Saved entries
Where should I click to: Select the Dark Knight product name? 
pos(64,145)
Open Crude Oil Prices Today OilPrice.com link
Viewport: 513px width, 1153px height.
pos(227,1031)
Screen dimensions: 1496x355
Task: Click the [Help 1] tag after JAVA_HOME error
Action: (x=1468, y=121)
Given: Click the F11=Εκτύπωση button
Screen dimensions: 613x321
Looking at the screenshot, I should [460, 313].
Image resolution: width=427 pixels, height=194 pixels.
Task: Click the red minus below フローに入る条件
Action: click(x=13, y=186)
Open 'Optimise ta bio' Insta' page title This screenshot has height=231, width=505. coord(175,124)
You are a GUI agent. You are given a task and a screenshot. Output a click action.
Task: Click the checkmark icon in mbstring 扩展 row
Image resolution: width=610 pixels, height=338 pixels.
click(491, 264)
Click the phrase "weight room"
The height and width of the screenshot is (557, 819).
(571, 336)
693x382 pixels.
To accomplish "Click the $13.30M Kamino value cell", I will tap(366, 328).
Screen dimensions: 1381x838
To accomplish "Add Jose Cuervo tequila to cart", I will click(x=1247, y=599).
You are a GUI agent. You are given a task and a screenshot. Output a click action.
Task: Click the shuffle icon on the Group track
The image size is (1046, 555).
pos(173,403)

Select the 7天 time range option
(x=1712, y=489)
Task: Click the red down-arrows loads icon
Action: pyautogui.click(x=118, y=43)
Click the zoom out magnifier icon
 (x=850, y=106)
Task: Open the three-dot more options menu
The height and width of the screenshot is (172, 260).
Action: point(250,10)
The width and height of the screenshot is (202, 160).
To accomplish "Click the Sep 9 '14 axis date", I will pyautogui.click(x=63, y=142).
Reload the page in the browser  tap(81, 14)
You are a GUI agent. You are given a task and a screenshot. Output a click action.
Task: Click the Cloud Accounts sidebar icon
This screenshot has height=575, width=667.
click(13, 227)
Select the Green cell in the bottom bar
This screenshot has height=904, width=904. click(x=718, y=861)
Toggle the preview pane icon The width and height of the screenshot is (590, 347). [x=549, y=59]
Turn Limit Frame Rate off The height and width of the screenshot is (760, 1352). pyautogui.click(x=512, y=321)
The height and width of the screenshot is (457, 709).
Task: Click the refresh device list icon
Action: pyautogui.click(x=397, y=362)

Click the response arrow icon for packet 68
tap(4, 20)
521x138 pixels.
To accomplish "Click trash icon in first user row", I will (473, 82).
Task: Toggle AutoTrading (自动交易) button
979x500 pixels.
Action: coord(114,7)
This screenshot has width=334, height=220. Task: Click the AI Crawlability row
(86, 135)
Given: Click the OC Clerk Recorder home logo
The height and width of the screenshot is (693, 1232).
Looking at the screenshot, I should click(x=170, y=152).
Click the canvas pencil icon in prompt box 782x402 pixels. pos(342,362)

YOUR ASSIGNMENT >> Nothing but the lines from the one containing "The height and width of the screenshot is (693, 1232)." to the end of the records above should appear, each copied exactly.

OUTPUT FOR THIS TASK >>
The height and width of the screenshot is (693, 1232).
Looking at the screenshot, I should click(x=170, y=152).
Click the canvas pencil icon in prompt box 782x402 pixels. pos(342,362)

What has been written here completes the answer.